TASK DETAILS:
Quote everything in the passage on The Athletic's business model from "The Athletic’s attempt" down to "worth paying for.", word for word.

SELECTED PASSAGE:
* * * * * * * * *

Founder Alex Mather told Axios that most of The Athletic’s new markets are already profitable. If the company keeps that up, it will have been able to crack a nut that’s puzzled established media companies ever since the rise of the internet—namely, how to make money off online subscriptions. In the pre-internet days, newspapers logged much of their profits off print advertising. As those advertisers shifted their dollars online, the struggle to adapt took down hundreds of papers across the US and drove widespread changes at those that survived.

The Athletic’s attempt at a solution has been to create something of a network effect, collecting so many respected writers and reporters in one place that diehard fans can’t afford not to subscribe. The company emphasizes quality over quantity, believing readers will pay for coverage that’s worth paying for.

It’s a unique model among the host of other sports media startups that have risen to prominence in the current decade, filling the void left by newspapers’ decay. Many of them, such as SB Nation and Barstool Sports, have embraced social media and buzzy online content, demonstrating the old idea that the medium is the message. Others, like Bleacher Report in its early days, have focused on multimedia and on pure quantity, churning out a flood of content from young, underpaid writers.

* * * * * * * * *

STORED RECORDS:
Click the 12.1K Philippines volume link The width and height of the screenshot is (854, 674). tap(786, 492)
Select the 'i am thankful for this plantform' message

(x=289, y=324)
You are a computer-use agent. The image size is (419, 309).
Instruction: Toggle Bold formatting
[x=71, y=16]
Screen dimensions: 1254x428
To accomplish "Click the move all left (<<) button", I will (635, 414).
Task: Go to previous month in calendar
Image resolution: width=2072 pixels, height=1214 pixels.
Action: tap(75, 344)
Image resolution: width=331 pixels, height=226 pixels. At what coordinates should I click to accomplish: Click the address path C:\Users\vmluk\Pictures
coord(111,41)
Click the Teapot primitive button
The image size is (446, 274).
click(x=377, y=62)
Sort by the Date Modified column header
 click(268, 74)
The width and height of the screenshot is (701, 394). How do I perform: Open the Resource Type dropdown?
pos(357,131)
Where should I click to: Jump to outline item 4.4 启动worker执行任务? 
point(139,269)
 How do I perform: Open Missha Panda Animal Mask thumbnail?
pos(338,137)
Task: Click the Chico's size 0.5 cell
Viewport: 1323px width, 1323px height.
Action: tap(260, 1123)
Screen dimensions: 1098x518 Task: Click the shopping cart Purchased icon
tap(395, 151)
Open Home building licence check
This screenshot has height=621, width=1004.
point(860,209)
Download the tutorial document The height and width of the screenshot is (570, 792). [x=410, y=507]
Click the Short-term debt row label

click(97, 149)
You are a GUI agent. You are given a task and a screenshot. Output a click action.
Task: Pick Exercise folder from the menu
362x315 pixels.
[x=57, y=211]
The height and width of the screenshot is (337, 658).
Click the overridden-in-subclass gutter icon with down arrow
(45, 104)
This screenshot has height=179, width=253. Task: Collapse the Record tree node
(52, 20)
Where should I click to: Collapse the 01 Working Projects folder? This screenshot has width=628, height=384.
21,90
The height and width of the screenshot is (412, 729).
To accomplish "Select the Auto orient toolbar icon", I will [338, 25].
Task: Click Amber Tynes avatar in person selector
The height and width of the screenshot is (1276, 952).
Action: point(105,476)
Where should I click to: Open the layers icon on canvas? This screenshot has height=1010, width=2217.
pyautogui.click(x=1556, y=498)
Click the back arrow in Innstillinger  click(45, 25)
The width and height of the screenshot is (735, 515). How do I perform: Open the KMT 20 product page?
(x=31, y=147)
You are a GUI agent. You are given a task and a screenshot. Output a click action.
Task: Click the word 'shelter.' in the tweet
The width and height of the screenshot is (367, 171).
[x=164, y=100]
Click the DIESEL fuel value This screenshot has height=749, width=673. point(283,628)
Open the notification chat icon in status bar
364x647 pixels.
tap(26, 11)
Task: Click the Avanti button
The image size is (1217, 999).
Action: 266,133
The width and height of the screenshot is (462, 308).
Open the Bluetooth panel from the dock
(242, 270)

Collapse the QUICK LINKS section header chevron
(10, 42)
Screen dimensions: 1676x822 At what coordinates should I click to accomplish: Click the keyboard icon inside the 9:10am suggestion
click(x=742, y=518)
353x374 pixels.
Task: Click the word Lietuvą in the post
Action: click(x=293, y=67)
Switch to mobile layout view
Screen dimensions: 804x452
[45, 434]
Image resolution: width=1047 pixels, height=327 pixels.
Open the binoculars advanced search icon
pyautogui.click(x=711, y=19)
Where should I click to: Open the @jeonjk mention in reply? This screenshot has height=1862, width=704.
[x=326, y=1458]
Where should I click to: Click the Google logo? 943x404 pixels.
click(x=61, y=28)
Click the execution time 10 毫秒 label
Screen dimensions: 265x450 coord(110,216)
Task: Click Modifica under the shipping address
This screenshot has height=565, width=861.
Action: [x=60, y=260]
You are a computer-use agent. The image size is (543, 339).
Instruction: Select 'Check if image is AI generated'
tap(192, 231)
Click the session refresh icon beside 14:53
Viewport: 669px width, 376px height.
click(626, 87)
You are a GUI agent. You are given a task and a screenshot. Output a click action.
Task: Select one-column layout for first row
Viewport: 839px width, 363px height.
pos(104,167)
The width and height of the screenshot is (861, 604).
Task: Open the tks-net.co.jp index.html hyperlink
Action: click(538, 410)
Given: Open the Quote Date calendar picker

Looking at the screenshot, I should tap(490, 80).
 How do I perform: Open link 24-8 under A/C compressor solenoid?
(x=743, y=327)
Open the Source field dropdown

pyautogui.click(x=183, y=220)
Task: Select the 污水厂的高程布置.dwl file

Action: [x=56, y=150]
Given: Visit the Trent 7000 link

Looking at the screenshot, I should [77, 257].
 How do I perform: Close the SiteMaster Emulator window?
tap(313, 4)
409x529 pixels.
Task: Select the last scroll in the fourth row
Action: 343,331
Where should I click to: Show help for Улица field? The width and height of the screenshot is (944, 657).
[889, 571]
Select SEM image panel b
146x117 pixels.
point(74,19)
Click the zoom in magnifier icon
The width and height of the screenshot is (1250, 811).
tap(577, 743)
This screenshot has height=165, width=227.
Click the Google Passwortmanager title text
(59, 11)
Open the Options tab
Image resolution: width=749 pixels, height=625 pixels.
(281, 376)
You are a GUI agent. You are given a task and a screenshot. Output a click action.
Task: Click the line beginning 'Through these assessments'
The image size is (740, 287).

* * * * * * * * *

RESULT:
The Athletic’s attempt at a solution has been to create something of a network effect, collecting so many respected writers and reporters in one place that diehard fans can’t afford not to subscribe. The company emphasizes quality over quantity, believing readers will pay for coverage that’s worth paying for.